Molly Sampson, 9, holds her massive shark tooth discovery (left) and the smallest shark tooth she's ever found (right—look closely!) Photo courtesy of Sampson family.

9-Year-Old Discovers Megalodon Tooth Larger than Her Hand, Seeks to Inspire Fossil Hunters

A Calvert County, Md., elementary schooler made national headlines this month for her eye-popping fossil discovery at Calvert Cliffs. And now she wants to show others that fossil hunting is a great chance to spend time on the Bay.

You may remember last week we showed you the massive, sediment-encased fossilized whale skull a Pennsylvania man found on the beach at Calvert Cliffs, which was then precariously moved to Calvert Marine Museum.

This week, we meet Molly Sampson, a budding paleontologist from Prince Frederick, Md.

It was Christmas morning when Molly, 9, and her family went out searching for fossil “treasure” along the shore. Dad Bruce Sampson is a lifelong fossil hunter himself and he outfitted the kids with new equipment for Christmas, including cold water gear and a handmade “viewfinder” made of plexiglass and wooden handles.

Molly Sampson’s best Christmas gift came not from Santa, but from the Chesapeake Bay.
Photo courtesy of Sampson family.

Wearing the brand new camouflage waders she got, Molly went with her dad and siblings out in single-digit temperatures at dead low tide.

Her mom, Alicia, stayed back. She said it was only about 25 minutes after the family left that Bruce texted: Molly made an amazing discovery.

Wading in knee-deep water, she spotted a huge megalodon tooth—larger than her hand. Molly shared her discovery with the marine museum’s paleontology department, who shared it with social media.

Quickly, Molly was getting national attention. With the help of her mom and sister, she created an Instagram page to share her finds. Living close to several fossil-rich areas, the Sampson family hunts for treasure nearly every day. Molly, who started toddling around looking for shark teeth at age one, has over 400 teeth and other fossils in her personal collection.

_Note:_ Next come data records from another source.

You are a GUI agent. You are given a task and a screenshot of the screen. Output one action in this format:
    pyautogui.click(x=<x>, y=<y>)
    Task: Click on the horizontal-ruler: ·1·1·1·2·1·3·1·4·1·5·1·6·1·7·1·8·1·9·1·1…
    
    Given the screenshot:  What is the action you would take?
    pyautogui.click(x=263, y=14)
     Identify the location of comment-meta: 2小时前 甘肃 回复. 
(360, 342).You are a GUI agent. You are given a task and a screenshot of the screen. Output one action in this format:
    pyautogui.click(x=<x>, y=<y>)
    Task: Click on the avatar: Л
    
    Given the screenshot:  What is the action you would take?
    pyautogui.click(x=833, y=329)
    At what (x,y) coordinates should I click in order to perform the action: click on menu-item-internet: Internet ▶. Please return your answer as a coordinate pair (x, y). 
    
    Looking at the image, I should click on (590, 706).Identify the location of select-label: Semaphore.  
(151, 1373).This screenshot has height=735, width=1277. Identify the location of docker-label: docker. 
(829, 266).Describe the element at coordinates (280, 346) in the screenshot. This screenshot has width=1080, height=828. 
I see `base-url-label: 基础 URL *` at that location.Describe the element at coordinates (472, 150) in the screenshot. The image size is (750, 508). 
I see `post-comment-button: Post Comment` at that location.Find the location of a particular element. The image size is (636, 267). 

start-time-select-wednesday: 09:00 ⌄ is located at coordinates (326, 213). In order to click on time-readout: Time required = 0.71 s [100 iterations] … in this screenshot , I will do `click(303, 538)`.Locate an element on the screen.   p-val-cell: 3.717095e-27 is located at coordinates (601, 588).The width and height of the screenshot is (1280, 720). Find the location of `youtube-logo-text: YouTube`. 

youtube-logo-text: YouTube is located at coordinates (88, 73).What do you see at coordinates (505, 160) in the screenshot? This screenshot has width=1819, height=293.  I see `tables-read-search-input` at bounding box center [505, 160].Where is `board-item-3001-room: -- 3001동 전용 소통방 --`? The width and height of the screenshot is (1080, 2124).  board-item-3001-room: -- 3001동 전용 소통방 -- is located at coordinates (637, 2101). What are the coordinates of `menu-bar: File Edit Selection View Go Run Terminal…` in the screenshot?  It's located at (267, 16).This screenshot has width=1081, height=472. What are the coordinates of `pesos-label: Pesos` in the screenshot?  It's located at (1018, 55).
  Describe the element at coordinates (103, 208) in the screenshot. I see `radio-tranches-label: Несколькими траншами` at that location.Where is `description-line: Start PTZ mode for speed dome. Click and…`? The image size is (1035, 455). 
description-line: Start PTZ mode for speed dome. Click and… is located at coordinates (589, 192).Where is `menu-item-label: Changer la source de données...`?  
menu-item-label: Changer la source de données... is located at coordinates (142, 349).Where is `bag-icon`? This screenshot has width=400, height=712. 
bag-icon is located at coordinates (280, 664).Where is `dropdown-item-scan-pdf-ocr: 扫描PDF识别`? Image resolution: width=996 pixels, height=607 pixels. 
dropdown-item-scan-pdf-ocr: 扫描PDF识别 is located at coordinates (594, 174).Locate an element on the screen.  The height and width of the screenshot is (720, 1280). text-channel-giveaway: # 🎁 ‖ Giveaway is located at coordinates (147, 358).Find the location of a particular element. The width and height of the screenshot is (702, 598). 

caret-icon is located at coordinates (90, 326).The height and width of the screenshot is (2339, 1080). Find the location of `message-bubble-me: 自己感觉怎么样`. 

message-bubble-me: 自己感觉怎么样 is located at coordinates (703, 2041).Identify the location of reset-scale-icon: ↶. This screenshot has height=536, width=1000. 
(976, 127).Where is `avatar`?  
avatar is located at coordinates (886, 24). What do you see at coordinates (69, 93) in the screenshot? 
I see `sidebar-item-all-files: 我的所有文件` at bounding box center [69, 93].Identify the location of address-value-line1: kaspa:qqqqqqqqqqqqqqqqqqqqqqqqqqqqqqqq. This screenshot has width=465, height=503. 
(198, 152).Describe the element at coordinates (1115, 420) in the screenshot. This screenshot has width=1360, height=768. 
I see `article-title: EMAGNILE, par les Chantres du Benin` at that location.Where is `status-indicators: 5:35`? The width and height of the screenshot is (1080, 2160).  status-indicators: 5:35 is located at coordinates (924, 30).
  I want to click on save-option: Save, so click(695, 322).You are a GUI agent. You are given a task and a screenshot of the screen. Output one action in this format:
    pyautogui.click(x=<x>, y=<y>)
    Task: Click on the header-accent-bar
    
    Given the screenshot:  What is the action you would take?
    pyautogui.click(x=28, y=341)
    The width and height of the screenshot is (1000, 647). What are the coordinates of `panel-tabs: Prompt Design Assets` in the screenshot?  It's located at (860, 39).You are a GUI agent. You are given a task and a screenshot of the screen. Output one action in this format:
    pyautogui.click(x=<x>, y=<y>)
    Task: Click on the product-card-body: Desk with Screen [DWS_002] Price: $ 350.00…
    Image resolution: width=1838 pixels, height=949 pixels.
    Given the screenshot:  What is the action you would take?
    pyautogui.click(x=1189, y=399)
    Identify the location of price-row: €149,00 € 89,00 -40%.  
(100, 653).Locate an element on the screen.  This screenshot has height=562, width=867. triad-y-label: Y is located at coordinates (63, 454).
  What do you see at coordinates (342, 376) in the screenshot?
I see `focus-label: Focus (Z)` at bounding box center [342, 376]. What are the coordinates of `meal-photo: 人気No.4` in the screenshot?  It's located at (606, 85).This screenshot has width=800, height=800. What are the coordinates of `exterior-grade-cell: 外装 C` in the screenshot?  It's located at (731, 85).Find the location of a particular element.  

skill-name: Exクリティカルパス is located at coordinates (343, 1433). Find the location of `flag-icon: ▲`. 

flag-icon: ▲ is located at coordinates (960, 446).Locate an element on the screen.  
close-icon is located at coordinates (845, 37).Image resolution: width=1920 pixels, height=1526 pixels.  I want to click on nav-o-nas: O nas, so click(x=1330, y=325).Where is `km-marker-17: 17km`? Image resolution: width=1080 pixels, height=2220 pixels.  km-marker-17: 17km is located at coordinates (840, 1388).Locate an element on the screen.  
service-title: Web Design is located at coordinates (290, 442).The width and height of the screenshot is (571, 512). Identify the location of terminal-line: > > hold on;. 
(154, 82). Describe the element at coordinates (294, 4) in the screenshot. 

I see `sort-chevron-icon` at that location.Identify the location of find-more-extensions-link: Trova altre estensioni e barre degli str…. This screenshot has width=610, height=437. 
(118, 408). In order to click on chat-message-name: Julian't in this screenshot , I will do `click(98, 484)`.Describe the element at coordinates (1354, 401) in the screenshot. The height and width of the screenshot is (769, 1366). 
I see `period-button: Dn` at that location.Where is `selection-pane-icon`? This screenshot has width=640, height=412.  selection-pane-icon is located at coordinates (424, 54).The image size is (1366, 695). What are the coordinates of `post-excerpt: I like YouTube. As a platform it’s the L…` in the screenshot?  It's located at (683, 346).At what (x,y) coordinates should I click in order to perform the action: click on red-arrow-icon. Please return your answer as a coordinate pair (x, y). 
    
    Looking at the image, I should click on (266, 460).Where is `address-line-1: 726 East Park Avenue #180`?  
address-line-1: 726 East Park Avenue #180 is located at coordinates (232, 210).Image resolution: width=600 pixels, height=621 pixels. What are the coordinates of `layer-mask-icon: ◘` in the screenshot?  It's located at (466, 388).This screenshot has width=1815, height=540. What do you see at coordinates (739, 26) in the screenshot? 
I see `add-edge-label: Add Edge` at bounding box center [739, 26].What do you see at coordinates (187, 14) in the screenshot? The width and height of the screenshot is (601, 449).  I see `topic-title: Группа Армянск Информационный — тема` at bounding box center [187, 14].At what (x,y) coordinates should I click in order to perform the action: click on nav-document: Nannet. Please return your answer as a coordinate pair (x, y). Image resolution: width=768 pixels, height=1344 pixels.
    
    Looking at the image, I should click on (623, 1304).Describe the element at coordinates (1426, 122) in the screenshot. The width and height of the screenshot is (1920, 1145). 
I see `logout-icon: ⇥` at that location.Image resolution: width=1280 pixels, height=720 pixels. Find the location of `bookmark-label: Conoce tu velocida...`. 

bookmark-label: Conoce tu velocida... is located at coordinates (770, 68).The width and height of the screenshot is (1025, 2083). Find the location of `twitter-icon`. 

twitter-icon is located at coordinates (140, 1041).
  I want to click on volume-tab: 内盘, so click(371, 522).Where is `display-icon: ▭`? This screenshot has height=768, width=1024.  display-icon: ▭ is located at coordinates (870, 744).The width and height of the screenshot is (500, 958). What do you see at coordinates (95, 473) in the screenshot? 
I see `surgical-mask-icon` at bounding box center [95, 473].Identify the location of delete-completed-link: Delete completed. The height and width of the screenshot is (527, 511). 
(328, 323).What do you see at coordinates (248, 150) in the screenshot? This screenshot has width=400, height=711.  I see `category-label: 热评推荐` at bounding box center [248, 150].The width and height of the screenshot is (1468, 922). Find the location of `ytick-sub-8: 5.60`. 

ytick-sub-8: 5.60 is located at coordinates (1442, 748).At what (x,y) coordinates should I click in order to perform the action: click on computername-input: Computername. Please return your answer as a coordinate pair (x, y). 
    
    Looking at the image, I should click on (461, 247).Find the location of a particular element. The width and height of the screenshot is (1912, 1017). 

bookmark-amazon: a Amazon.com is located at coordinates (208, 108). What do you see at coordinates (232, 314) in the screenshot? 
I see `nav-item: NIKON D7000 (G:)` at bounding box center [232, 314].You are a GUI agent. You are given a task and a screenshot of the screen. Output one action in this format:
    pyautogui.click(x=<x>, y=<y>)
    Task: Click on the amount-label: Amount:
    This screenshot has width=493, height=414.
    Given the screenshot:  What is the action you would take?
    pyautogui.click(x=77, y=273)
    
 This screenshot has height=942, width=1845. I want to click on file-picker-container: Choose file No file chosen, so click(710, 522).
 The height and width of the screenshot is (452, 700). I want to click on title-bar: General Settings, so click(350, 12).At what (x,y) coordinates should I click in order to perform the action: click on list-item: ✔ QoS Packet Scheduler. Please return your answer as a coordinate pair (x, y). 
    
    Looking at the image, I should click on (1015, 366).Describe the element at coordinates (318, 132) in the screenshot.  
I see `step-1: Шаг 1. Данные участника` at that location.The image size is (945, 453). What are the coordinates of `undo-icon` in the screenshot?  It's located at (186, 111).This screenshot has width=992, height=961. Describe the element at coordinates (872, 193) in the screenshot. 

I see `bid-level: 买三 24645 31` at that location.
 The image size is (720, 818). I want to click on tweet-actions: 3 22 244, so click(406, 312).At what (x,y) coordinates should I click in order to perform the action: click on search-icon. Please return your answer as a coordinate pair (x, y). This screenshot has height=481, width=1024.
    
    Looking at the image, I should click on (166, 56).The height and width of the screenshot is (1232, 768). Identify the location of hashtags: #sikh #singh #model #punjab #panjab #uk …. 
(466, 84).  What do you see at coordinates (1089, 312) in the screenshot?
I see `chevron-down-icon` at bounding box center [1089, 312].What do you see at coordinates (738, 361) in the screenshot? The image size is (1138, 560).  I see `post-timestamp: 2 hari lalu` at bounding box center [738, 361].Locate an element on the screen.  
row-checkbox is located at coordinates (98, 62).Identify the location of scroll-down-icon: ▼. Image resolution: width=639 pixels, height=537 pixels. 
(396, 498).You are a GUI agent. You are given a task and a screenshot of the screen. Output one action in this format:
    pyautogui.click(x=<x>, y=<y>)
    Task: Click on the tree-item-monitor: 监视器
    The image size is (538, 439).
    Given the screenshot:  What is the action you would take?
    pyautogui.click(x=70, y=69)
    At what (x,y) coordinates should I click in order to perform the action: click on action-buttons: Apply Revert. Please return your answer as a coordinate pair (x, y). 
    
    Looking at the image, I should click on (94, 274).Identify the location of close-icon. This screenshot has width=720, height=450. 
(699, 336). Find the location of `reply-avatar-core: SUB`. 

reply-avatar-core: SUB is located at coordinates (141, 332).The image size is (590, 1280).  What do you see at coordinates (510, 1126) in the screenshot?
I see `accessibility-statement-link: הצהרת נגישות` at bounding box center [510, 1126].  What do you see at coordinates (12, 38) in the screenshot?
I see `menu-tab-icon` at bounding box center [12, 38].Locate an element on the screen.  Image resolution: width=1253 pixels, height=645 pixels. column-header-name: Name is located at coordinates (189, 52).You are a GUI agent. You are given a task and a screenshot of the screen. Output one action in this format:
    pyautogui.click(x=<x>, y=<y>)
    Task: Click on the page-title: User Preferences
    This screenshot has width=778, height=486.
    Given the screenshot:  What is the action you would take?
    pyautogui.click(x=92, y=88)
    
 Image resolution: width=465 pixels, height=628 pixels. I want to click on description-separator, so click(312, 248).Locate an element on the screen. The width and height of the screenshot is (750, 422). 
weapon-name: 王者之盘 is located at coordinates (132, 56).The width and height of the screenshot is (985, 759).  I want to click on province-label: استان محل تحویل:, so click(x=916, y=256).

Why is Calvert Cliffs such a hotbed for prehistoric shark teeth and other ancient relics? Fossils are easy to find there because wind and water are constantly eroding the cliffs, which contain generation after generation of Miocene sea life, sealed off by sand and silt that helped preserve their skeletons (or teeth). The deposits of the Calvert Cliffs that were once sea bottom now stand 100 feet above the water line, according to the Maryland Geological Survey (MGS).

MGS says it’s believed the area was a calving ground for whales. Bones of young and immature whales have been recovered with scratches and scars from sharks, suggesting that sharks were drawn to feed on the easy prey of young whales. Calvert Cliffs represents the most extensive assemblage of fossils from the Miocene Epoch anywhere in the Eastern United States—those of sharks and of the animals they fed on, from whales and turtles and clams and sand dollars.

The most common teeth found in the area from extinct sharks include those of tiger, hammerhead, requiem, mackerel, and sand sharks. Megalodon teeth are more rare. And Calvert Marine Museum Curator of Palentology Dr. Stephen Godfrey told the Sampsons that a fully-intact megalodon tooth as large as the one Molly found is especially rare.

Her dad Bruce has never found such a specimen in his 35-plus years of fossil hunting.

“I can’t help but be a little bit jealous,” he said, in good humor.

If these recent exciting discoveries make you want to put on some waders and find something new, follow Molly and her family’s advice: “If you’re looking for shark’s teeth, go at low tide. Be somewhere near where the cliffs are. You have to train your eye to see them—look for the right shape, the right color.”

Molly tells other children she sees out hunting to look on the surface of the sand where the water comes up. The day we spoke to the Sampsons, they were at Flag Ponds Nature Park in Lusby, and mom Alicia says Molly helped a young boy find his first shark teeth.

If you find a fossil or tooth and want to learn more about it, bring it in to Calvert Marine Museum for their new First Fossil Friday program. On the first Friday of each month, members of the public can show their discoveries to museum staff to be identified. The next one is February 3, 2023, 1-4:30 p.m. (Fossil identification is free, but admission fees apply for access to the marine museum’s exhibits.)